For converting an OPC into Private Limited Company, the provisions laid down in the Section-18 of the Indian Companies Act of 2013, and the Companies (Incorporation) Rules of 2014, in particular the Rule 7(4) of the Companies (Incorporation) Rules, 2014, needs to be followed for both the conditions; voluntarily and under compulsion.

Voluntary Conversion

Voluntary conversion into a private limited company is not permitted unless two years is expired from the date of incorporation of the OPC. Though, if the paid-up share capital exceeds rupees 50 lakhs or if its average turnovers exceed INR 2 crores then within two months, the OPC could convert into a private limited company.

OPC has to communicate voluntary conversion to a registrar of companies in form INC 5 within sixty days.

For converting to a private limited company, OPC is required to have 2 directors and 2 members.

Mandatory/Compulsory Conversion

If the paid-up share capital exceeds Rs. 50 lakhs and the yearly turnover of immediately previous three consecutive financial years is more than 2 Crores rupees, then it is obligatory to convert an OPC into Private Limited Company.

Such company has to compulsorily convert to a private or public limited company within a period of 6 months from the date when the paid-up share capital exceeded 50 lakhs rupees or the last date of the related period in which the average annual turnover surpasses 2 Crore rupees.

The conversion is made by passing a special resolution in the general meeting. It is checked for a No objection certificate in writing from the creditors, and the other members.

  1. Intimating to RoC

The concerned ROC should first be communicated through the prescribed method that the OPC is now required to convert itself into a private limited company.

  1. Passing the Board Resolution

The shareholders of the OPC should hold a General Meeting for passing the resolution for raising the paid-up capital (if needed), no. of shareholders, and appointment of directors for meeting the requirements of the Private Limited Company. For converting an OPC to a Private Limited Company, there should be at least 2 shareholders and 2 directors.

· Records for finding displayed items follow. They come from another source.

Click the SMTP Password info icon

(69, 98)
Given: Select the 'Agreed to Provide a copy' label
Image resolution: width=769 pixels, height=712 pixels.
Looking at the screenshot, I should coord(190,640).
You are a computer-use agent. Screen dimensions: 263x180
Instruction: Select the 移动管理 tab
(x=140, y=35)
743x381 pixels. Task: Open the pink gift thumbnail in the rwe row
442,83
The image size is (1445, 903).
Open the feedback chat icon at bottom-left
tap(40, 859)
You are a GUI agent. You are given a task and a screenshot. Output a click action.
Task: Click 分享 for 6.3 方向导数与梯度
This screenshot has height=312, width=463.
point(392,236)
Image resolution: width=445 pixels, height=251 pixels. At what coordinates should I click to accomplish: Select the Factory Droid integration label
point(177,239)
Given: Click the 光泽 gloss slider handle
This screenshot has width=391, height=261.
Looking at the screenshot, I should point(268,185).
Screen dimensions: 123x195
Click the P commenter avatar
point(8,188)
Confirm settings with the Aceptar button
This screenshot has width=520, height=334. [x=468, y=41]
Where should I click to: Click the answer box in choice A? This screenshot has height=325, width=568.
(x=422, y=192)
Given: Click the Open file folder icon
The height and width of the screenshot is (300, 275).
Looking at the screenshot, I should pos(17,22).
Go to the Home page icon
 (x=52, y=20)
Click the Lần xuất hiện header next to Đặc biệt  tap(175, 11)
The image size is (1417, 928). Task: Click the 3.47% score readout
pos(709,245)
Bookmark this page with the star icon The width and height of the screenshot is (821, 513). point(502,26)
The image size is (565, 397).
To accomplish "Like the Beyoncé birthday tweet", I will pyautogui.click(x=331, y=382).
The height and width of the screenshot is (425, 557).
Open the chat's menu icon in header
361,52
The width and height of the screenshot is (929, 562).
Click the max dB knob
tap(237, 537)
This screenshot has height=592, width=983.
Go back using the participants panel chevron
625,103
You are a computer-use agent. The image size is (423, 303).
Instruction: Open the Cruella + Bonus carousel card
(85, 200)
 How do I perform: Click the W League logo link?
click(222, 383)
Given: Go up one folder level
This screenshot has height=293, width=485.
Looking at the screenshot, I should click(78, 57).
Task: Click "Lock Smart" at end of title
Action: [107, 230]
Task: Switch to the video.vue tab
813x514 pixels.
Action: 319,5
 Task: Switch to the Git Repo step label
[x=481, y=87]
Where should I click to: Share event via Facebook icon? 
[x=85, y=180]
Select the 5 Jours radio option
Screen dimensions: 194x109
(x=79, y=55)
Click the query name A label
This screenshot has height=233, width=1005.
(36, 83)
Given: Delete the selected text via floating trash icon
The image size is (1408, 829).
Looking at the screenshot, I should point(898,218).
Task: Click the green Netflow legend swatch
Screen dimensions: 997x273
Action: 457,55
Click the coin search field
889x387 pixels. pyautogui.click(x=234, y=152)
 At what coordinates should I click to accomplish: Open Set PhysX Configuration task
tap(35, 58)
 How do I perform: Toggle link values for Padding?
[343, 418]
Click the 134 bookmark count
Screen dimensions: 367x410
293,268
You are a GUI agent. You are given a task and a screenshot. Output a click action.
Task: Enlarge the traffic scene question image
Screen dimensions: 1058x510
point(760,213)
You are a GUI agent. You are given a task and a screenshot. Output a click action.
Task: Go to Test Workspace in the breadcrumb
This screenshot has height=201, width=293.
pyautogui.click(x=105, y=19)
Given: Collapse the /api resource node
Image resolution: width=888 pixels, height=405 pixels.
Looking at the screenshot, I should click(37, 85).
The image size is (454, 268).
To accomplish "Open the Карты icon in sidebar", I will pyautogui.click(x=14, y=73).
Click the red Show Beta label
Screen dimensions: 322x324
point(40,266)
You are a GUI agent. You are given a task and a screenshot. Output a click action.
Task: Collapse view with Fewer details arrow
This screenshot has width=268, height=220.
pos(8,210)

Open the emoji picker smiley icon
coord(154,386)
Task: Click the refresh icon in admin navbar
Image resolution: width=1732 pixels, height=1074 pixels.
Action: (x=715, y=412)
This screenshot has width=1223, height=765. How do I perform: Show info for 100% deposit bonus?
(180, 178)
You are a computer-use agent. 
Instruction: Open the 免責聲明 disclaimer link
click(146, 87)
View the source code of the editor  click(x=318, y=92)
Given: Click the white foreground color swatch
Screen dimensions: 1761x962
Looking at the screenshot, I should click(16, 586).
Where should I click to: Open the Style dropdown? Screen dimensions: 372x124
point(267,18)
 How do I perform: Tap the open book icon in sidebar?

Furthermore, a board resolution should be passed by the shareholders for approving the alteration of the Memorandum of Association (MOA) and Articles of Association (AOA) of the OPC.

  1. Application for conversion of OPC into Private Limited Company

Thereafter, the company has to file an application to the registrar along with a copy of the resolution within fifteen days of passing the resolution.

The registrar then confirms on the application details filled to be correct and fees are being paid against the registration. The registrar issues the certificate of conversion.